Les conseillers en sécurité financière pourront éviter l’impact de ces hausses sur leurs ventes, croit Mark Halpern, de l’agent général illnessPROTECTION.com. Les conseillers qui vendront le produit selon le besoin plutôt que la prime gagneront au change, dit-il. M. Halpern se préoccupe cependant de voir que si peu de conseillers vendent le produit de maladies graves. « Ils manquent une occasion très lucrative pour leurs affaires ou alors ils ne prennent pas assez au sérieux leur responsabilité envers le client », tranche-t-il.

Une situation que confirme Stéphane Rochon. « Il faut sensibiliser les conseillers à l’incroyable part du marché qu’ils négligent. Sur 100 conseillers, je n’en ai pas 15 qui vendront un produit de maladies graves dans l’année. »

Pour tirer parti de ce potentiel, les conseiller doivent élever leur niveau de compétence et d’éducation, croit M. Halpern. Ainsi, il n’hésite pas à mettre de l’avant ses titres de Certified Financial Planner (CFP) du Financial Planning Standards Council et de Trust and Estate Practitioner (TEP) de la Society of Trust and Estate Practitioners.
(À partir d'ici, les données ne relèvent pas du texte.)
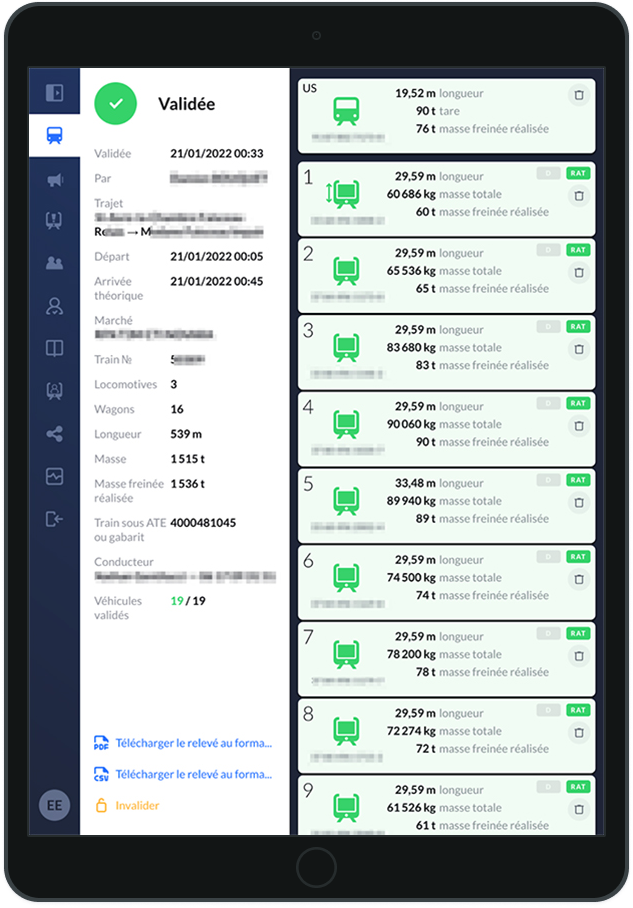This screenshot has width=633, height=908.
Task: Toggle the D badge on wagon 2
Action: click(548, 249)
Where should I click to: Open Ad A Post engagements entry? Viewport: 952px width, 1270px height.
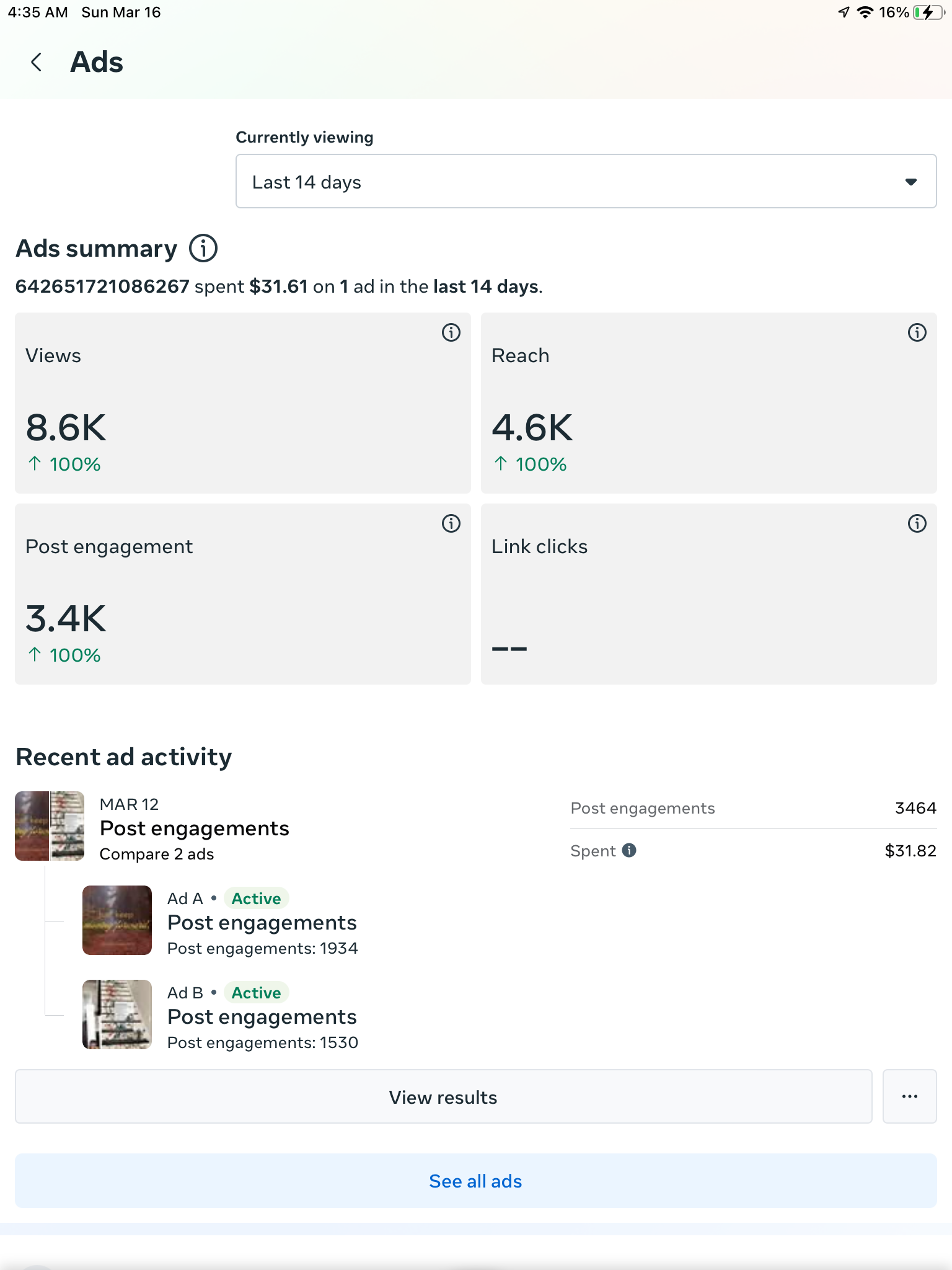[262, 923]
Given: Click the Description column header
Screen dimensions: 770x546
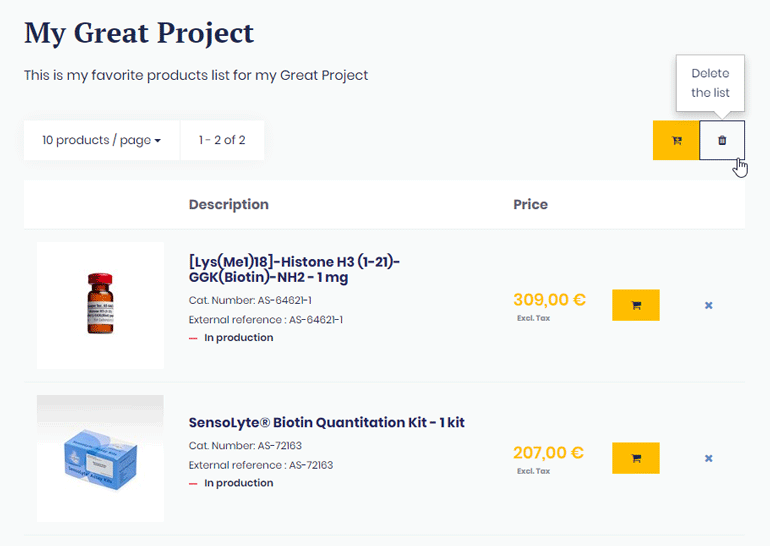Looking at the screenshot, I should (x=228, y=204).
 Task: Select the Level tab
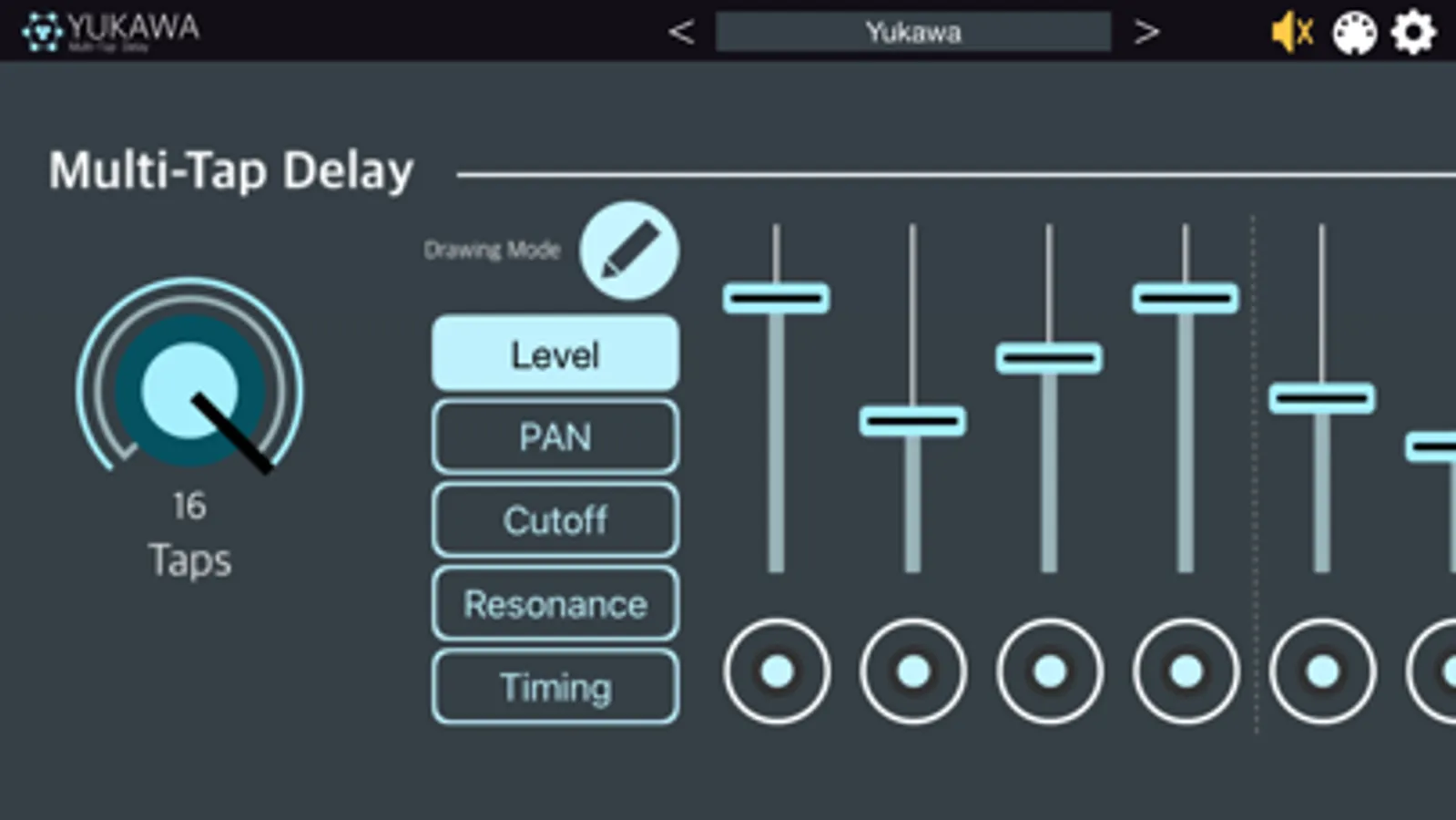(555, 354)
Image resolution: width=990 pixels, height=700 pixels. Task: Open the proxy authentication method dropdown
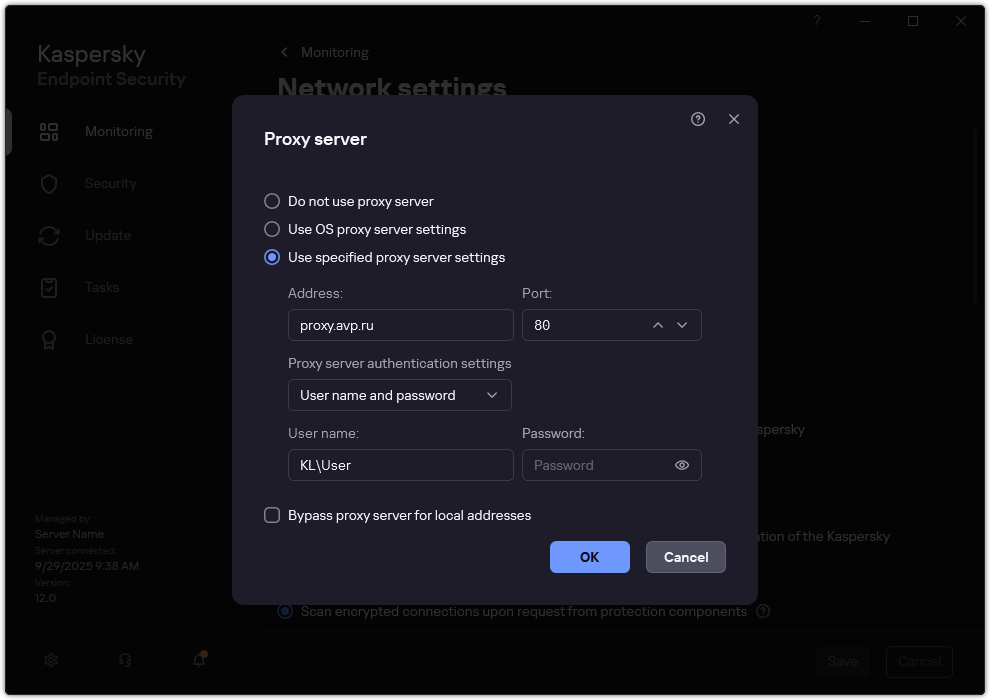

Comme le CFP, le TEP est un titre détenu chez plusieurs catégories de professionnels, allant de l’avocat au conseiller financier. « Si vous accompagnez vos clients dans une perspective de résolution de problèmes plutôt que d’essayer de leur vendre un produit, il y aura une place pour l’assurance maladies graves peu importe son prix. » Mark Halpern considère qu’il n’y a jamais eu de meilleur moment pour acheter, car il n’y a pas de meilleur produit d’assurance maladies graves au monde que le produit canadien, avec ses primes garanties. Il craint en effet un nivèlement par le bas dans le futur, comme cela s’est produit dans ses premiers marchés, notamment en Afrique du Sud, en Australie et au Royaume-Uni.